3 febbraio 2012

Vivere di periferia



Come vive una ragazzina di dodici anni in una periferia sottoproletaria, sboccata, violenta e primitiva, feroce addirittura? Cresce prima del tempo, come si suol dire, ostentando una spavalderia che non basta a spegnere i sogni adolescenziali. E nella disillusione in cui annegano le speranze, sopravvivono le tracce di una umanità ingenua e delicata come un volo di farfalla. 

In un abitino a righe bianche e rosse, Caterina, la smaliziata spettatrice di questa realtà suburbana, racconta la sordida quotidianità del quartiere, i suoi abitanti, le mura senza segreti del condominio. Il suo osservatorio è un’impalcatura di tubi, scale e poveri elementi d’arredo, combinati a fare da scenografia, come un cantiere aperto nel quale la fanciulla si muove con sicurezza. Il materasso steso in proscenio sul quale si corica alla fine dello spettacolo è il nudo giaciglio in cui affondare i ricordi di una giornata campale, gonfia di minacce, tenerezze, vaticini e ritirate.
Bellas Mariposas, il racconto del narratore cagliaritano Sergio Atzeni da cui è tratto lo spettacolo, prende corpo grazie alla solida interpretazione di Monica Demuru, sarda come lo scrittore, con alle spalle una matura carriera di cantante e già impegnata in teatro per alcune produzioni della Societas Raffaello Sanzio.

::::::::::

__OBIETTIVI__
a. Secondo la recensione, da quale racconto è tratto lo spettacolo?
b. Ripeti senza cambiamenti il passo della recensione che si apre con le parole contenenti "Come vive una" e si chiude con "volo di farfalla.".
Le voci riportate qui sotto non servono.

::::::::::

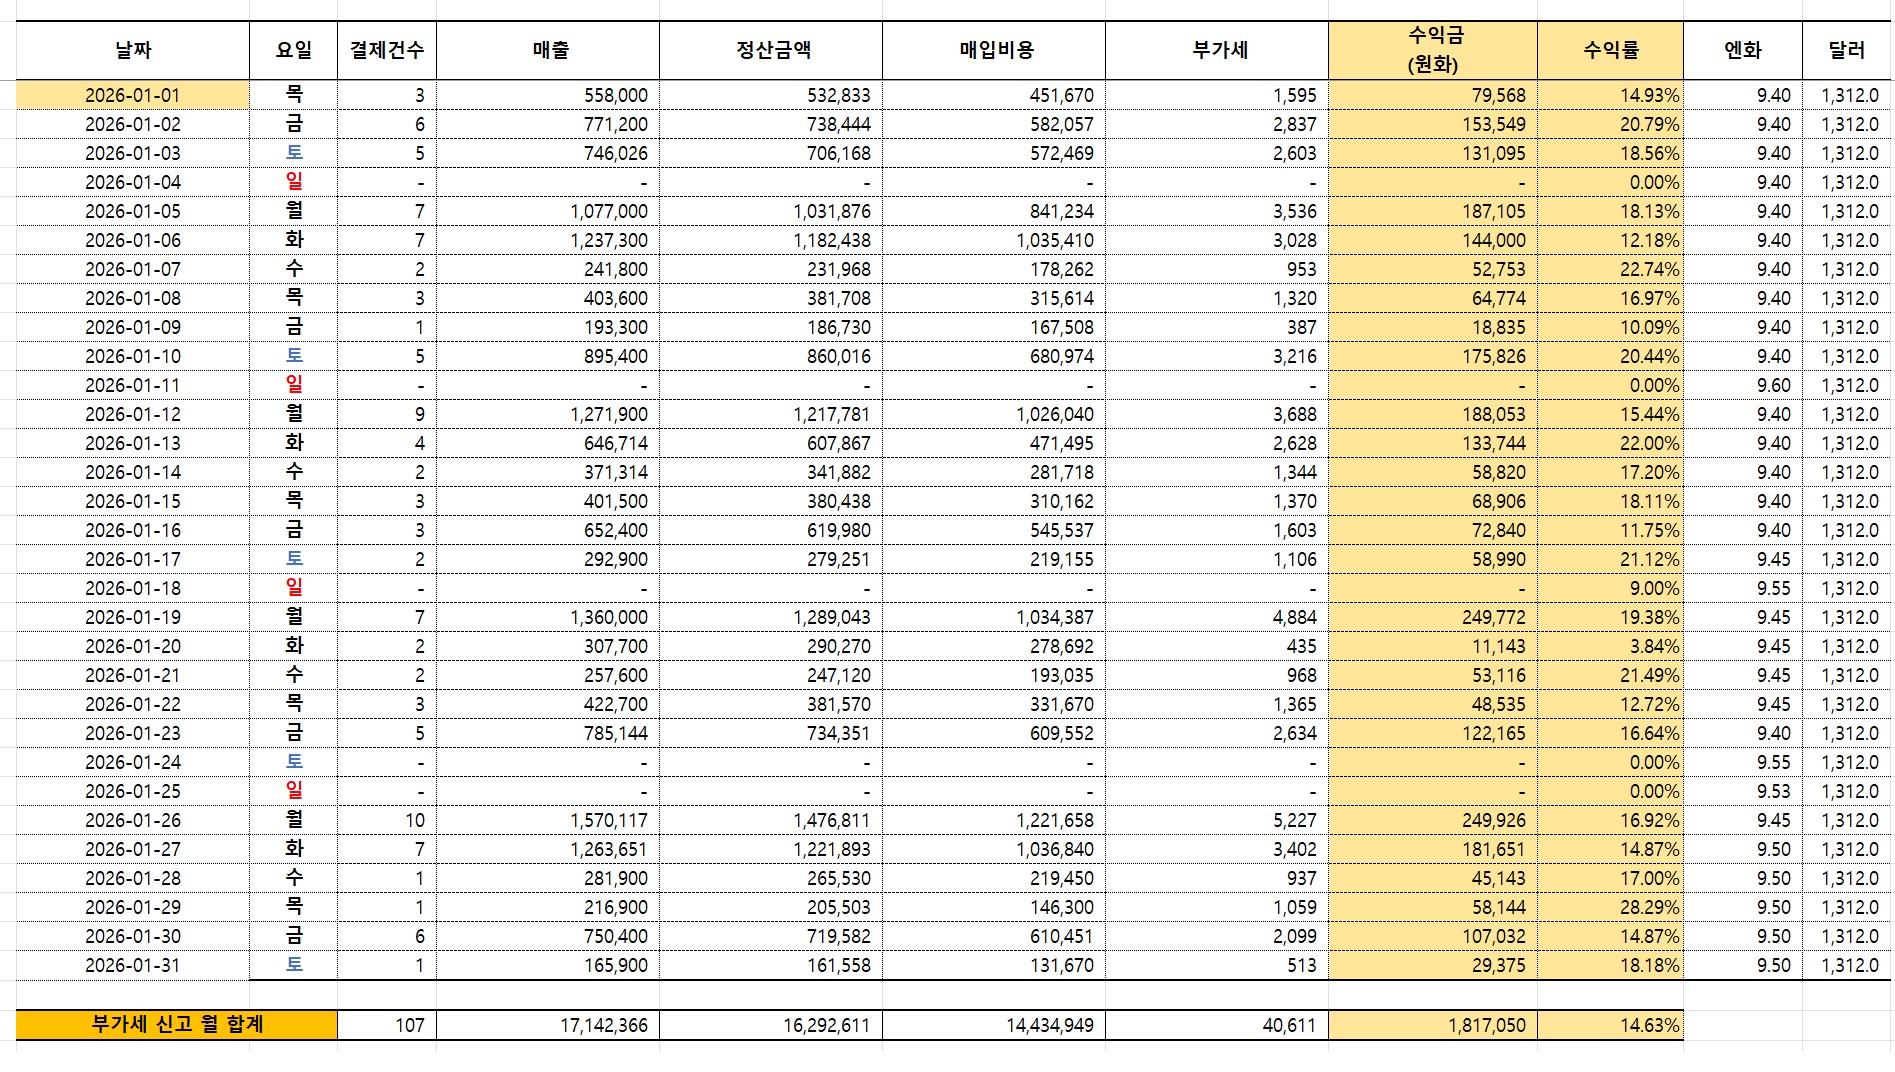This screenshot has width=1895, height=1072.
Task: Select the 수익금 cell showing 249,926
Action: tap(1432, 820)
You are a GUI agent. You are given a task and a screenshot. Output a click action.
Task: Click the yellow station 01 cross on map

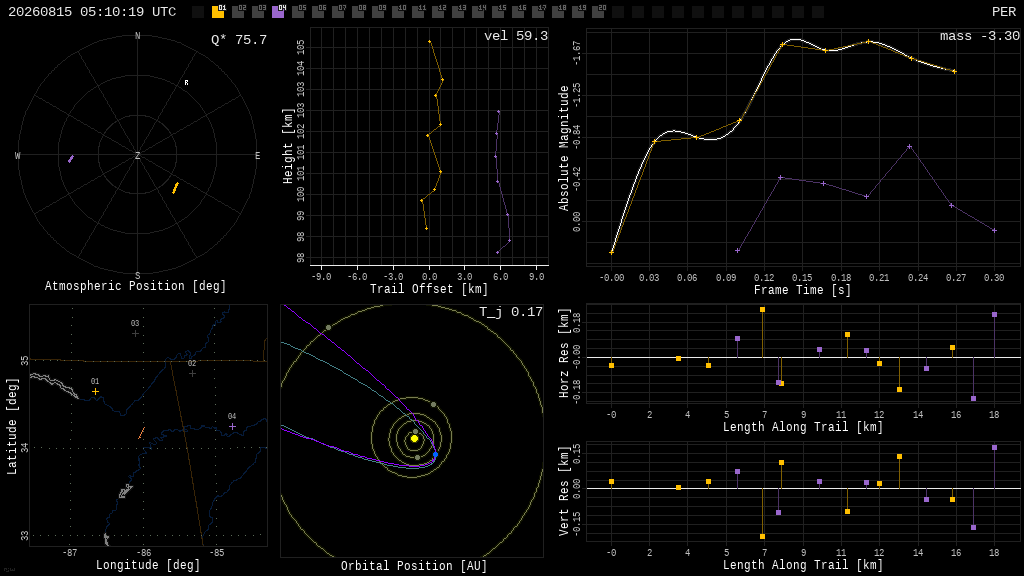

::::::::::

__RISPOSTE COMPLETE__
a. Da Bellas Mariposas, racconto di Sergio Atzeni.

b.
Come vive una ragazzina di dodici anni in una periferia sottoproletaria, sboccata, violenta e primitiva, feroce addirittura? Cresce prima del tempo, come si suol dire, ostentando una spavalderia che non basta a spegnere i sogni adolescenziali. E nella disillusione in cui annegano le speranze, sopravvivono le tracce di una umanità ingenua e delicata come un volo di farfalla.